*WORK INSTRUCTIONS:* Return word for word the lines of the records from the line with "The height and" through the end of the records, leaving out the pictures.

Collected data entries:
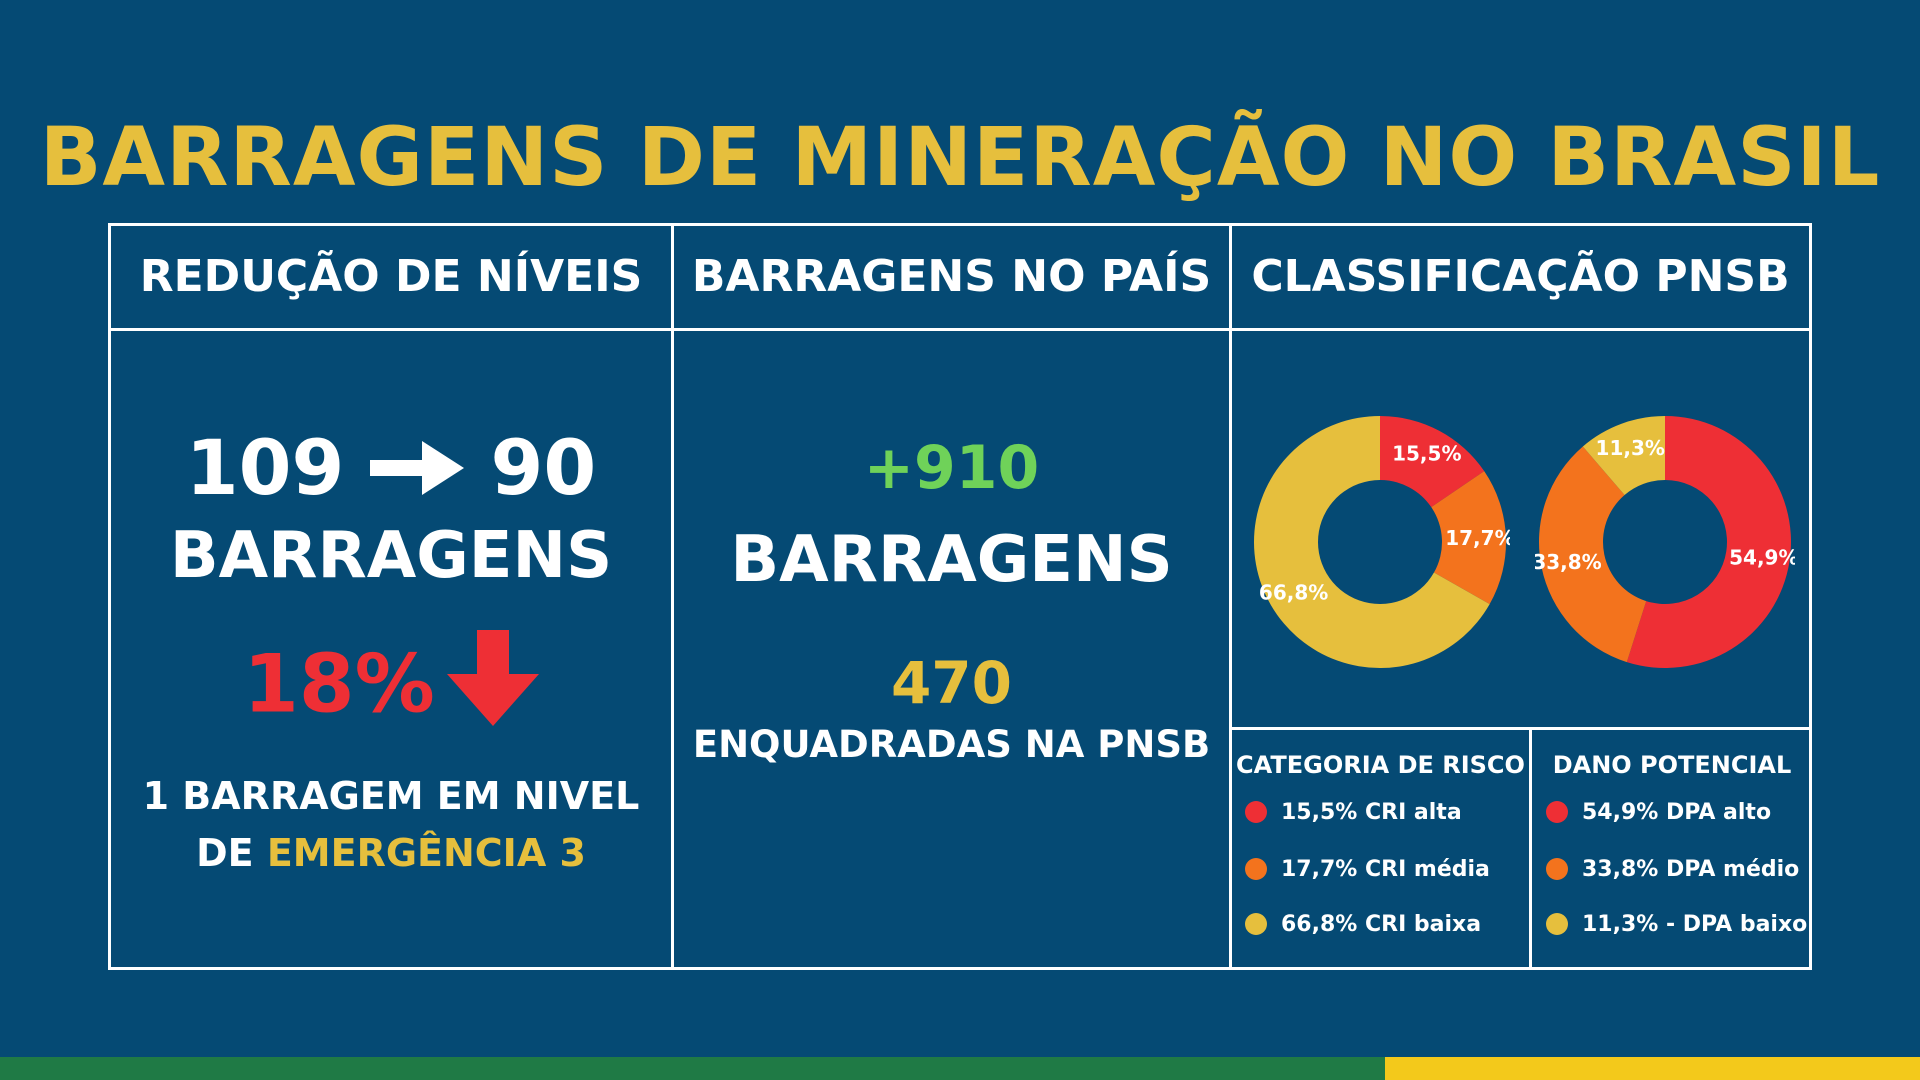  I want to click on legend-item-cri-media: 17,7% CRI média, so click(1368, 870).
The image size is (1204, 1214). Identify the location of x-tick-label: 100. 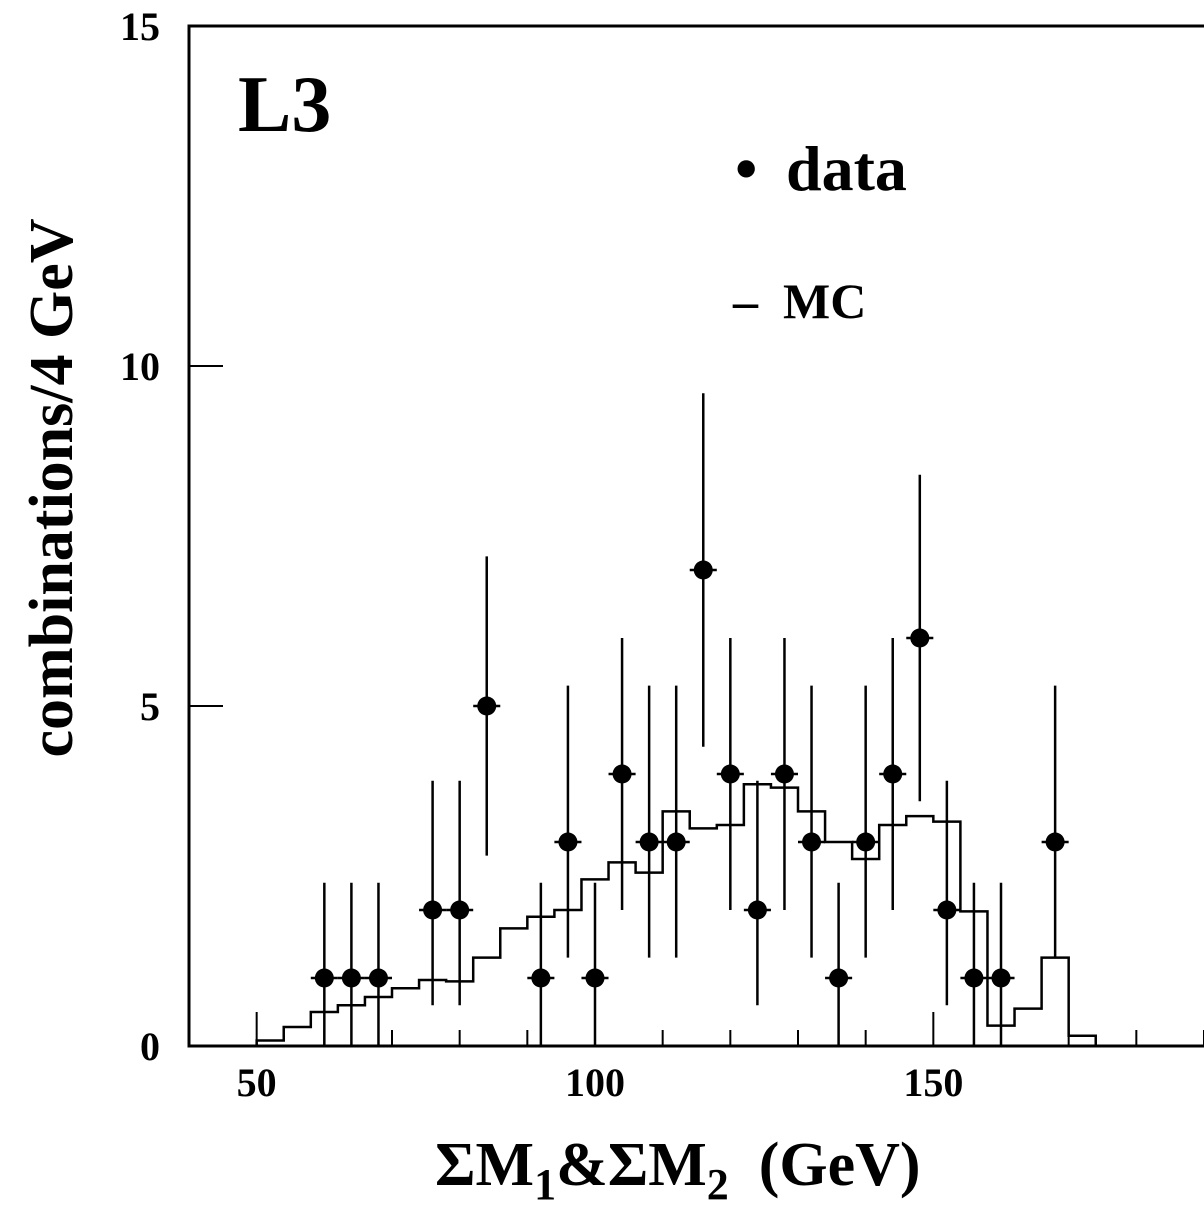
(595, 1082).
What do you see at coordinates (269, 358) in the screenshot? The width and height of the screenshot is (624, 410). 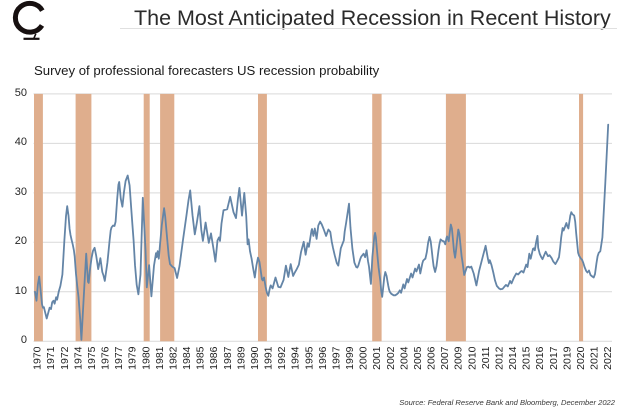 I see `svg-text: 1991` at bounding box center [269, 358].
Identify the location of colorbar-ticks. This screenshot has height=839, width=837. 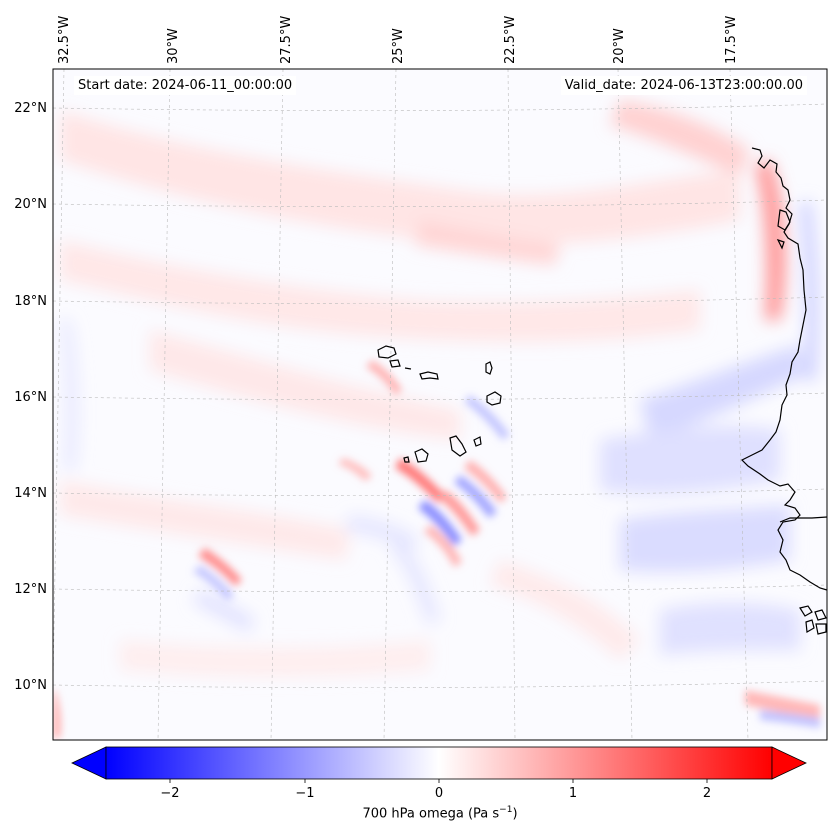
(438, 781).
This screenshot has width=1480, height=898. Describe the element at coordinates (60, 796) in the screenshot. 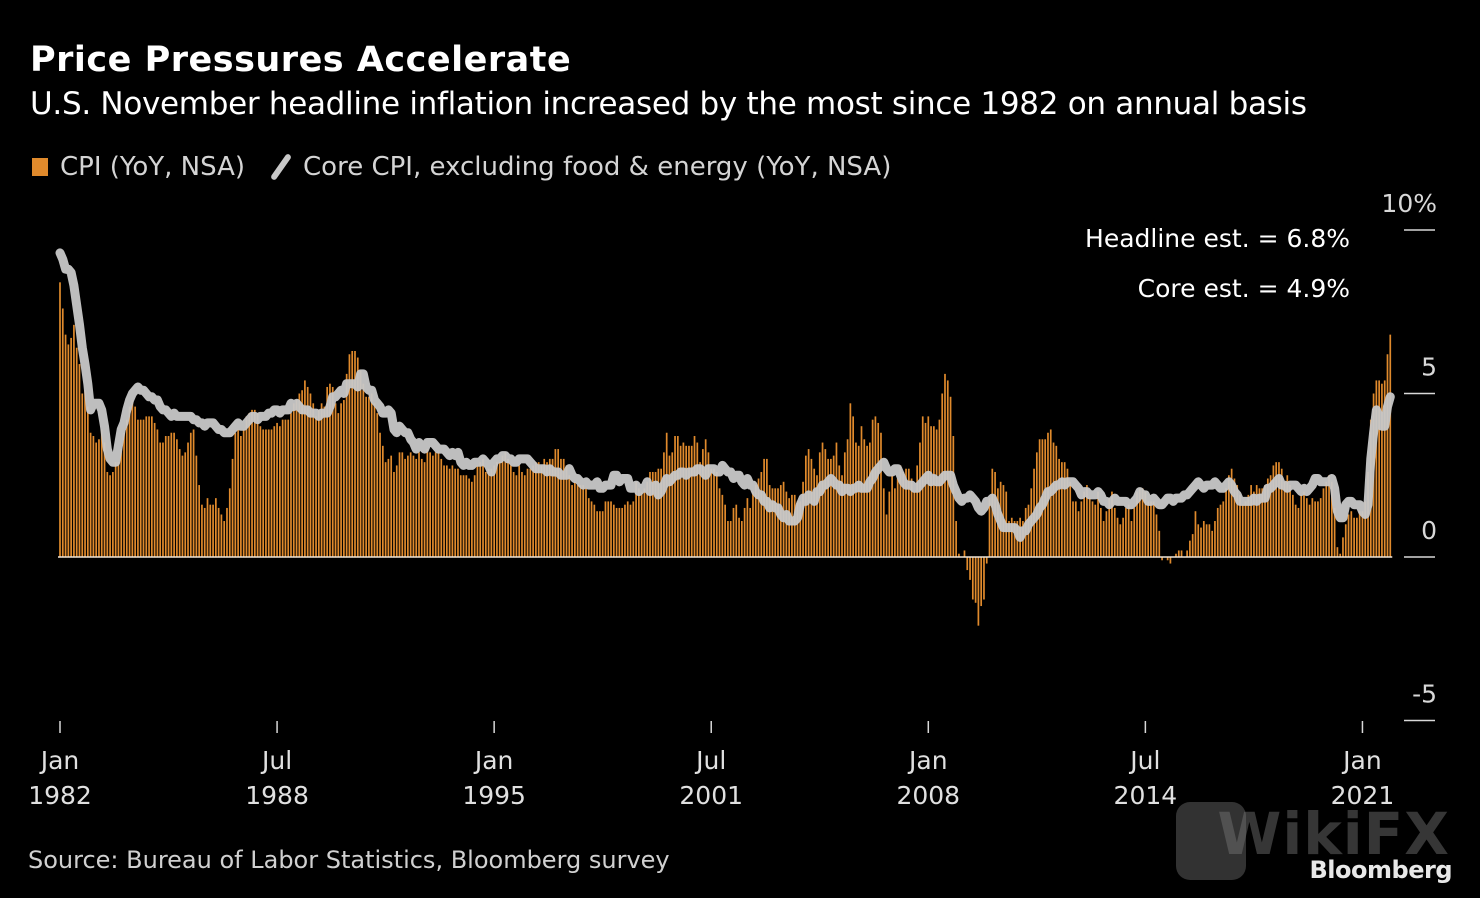

I see `x-tick-label: 1982` at that location.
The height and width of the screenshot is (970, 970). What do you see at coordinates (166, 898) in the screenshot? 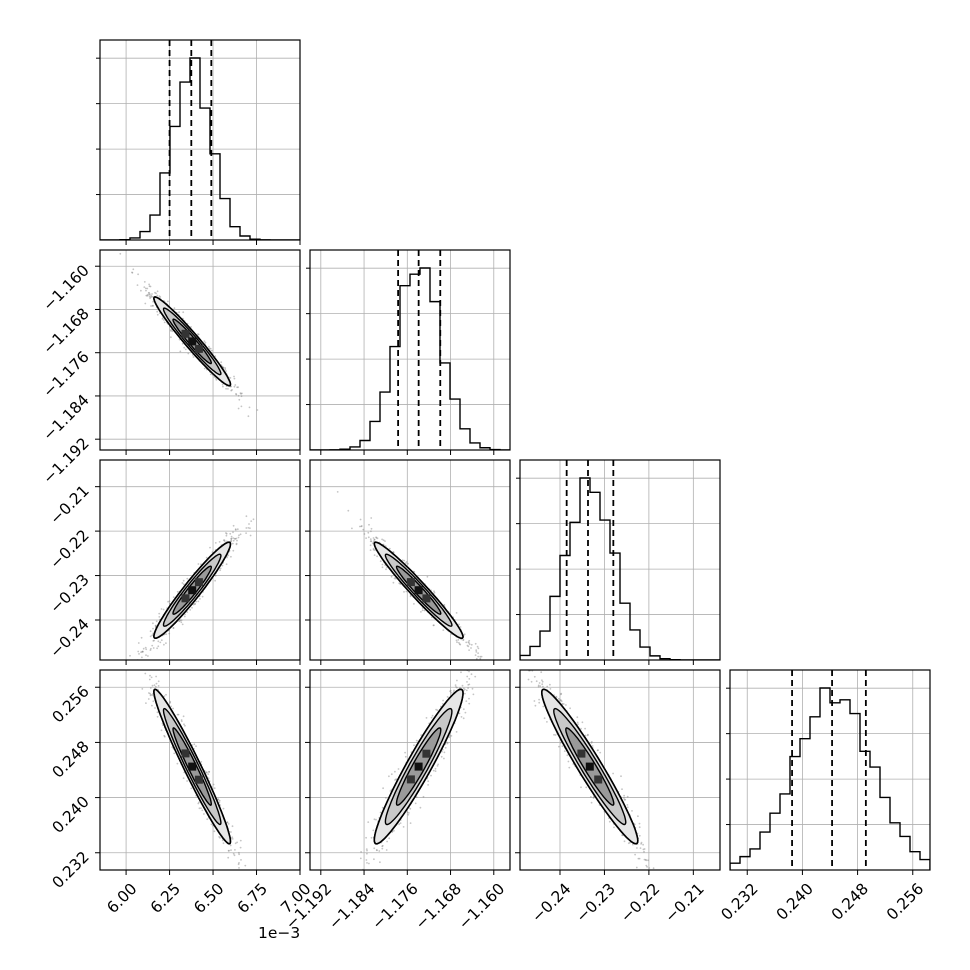
I see `x-tick-label: 6.25` at bounding box center [166, 898].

*EXERCISE OUTPUT:*
The height and width of the screenshot is (970, 970). What do you see at coordinates (166, 898) in the screenshot? 
I see `x-tick-label: 6.25` at bounding box center [166, 898].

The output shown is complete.